Сегодня в капелле должно было случиться нечто важное - Захар это знал по той особенной суете, какая бывает во дворце, когда государь собирается на торжество. С утра приехали камергеры, потом кавалеры мальтийского креста в белых плащах с восьмиконечными звёздами, потом сам князь Василий Курагин, который, как говорили, был главным распорядителем. Захар открывал двери, кланялся, пропускал их внутрь, а когда никого не было, украдкой приоткрывал дверь и заглядывал в капеллу. Капелла была небольшой, но богато убранной: на стенах висели мальтийские знамёна, на алтаре горели свечи, и пахло ладаном и воском. Посреди капеллы, на возвышении, стоял аналой, перед которым должен был преклонить колена император Павел, чтобы принять титул великого магистра Мальтийского ордена.
Захар не понимал всей этой затеи - какие такие рыцари, какой такой орден, зачем русскому царю, православному государю, надевать на себя католические кресты и называться магистром? Но он был человек подневольный и рассуждать не смел. Однако стоявший рядом иподиакон - молодой, с живыми глазами, по имени Федот, - шепнул ему на ухо:
- К чему всё это, дядя Захар? Рыцари, тьфу. Католичество, кресты. Государь наш православный, а туда же - в магистры лезет. Не к добру это.

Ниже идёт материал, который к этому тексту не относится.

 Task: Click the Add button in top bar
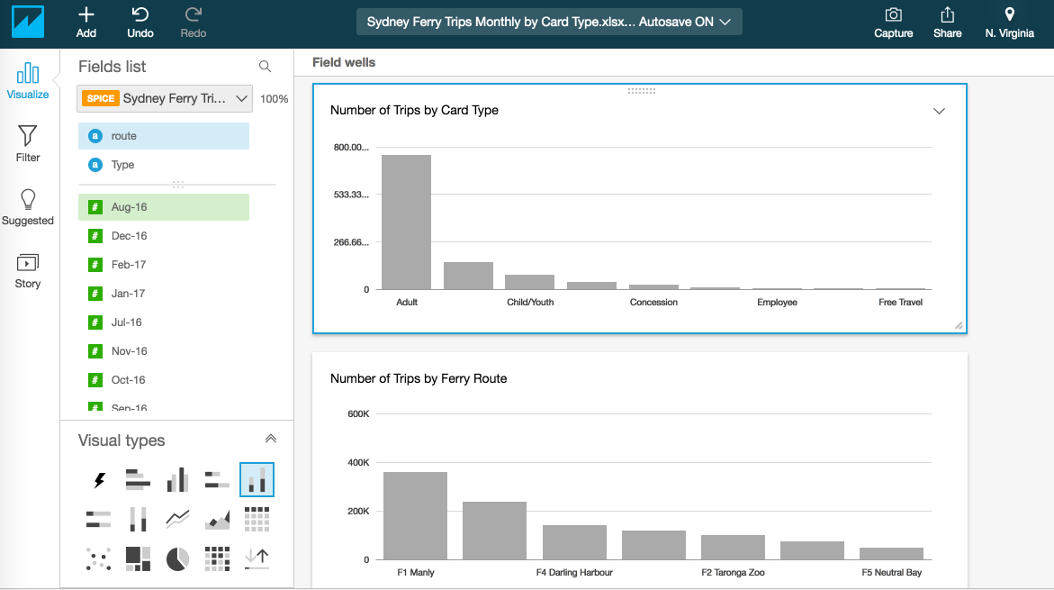[86, 22]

Захар только вздохнул, перекрестился украдкой и ответил:
- Молчи, Федот. Не наше дело. Что государь велит, то и делай. А рассуждать - себе дороже.
Но сам подумал: «И вправду - рыцари. Смех один. А государь серьёзен. И все вокруг серьёзны. И князь Василий кланяется, и вельможи стоят навытяжку. А небо-то над нами - свинцовое, тяжёлое. Не к добру всё это. C’est le début de la fin (Это начало конца)».

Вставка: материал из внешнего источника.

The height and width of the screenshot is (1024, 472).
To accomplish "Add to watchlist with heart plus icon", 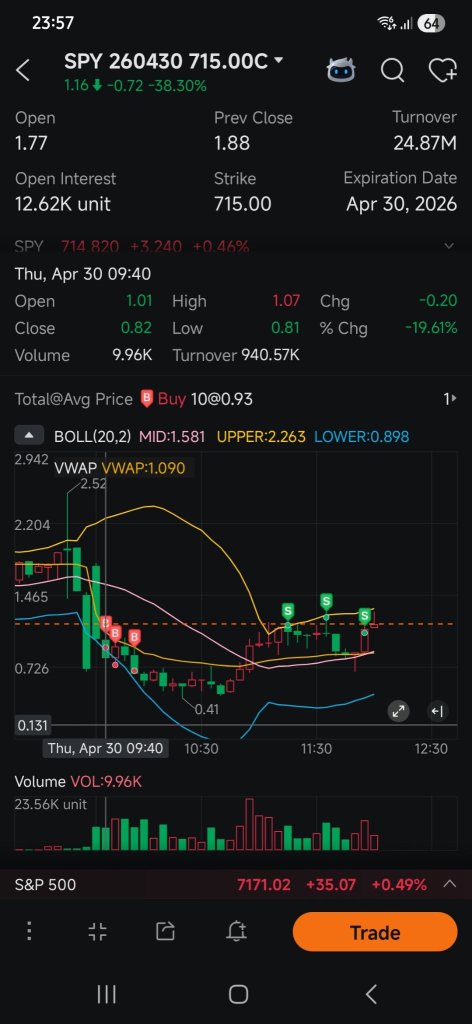I will point(442,70).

Внутри капеллы уже собрались все, кому положено было присутствовать. Император Павел, бледный, с горящими, безумными глазами, в белом мальтийском плаще, расшитом золотыми лилиями, и с короной на голове - той самой, которая была ему велика и поминутно съезжала на бок, - стоял перед аналоем и принимал регалии. Князь Василий Курагин, в белом плаще поверх мундира, с особенно торжественным лицом, поднёс на бархатной подушке мальтийский крест - восьмиконечный, серебряный, с изображением белого орла - и, наклоняясь к уху государя, сказал:
- L’Empereur a pris la croix, c’est un grand honneur pour la Russie (Император принял крест, это великая честь для России).

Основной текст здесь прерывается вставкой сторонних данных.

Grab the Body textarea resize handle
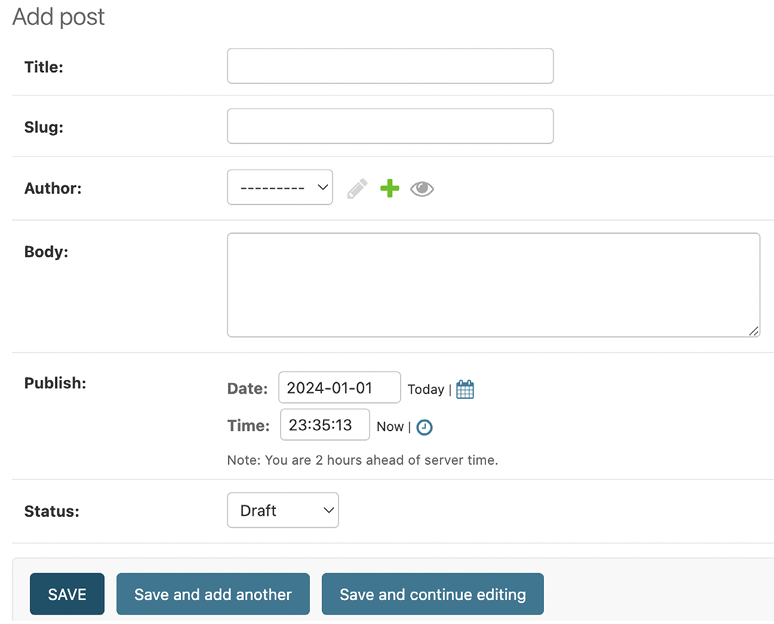The width and height of the screenshot is (774, 624). click(753, 331)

Павел взял крест, дрожащими руками приложил его к губам, потом к сердцу и замер. В капелле стало так тихо, что слышно было, как потрескивают свечи и как за окном воет ветер. Все ждали - что он скажет, что сделает? Но император молчал, только глаза его горели всё ярче, тем самым недобрым, нездешним огнём, который заставлял даже самых храбрых опускать глаза.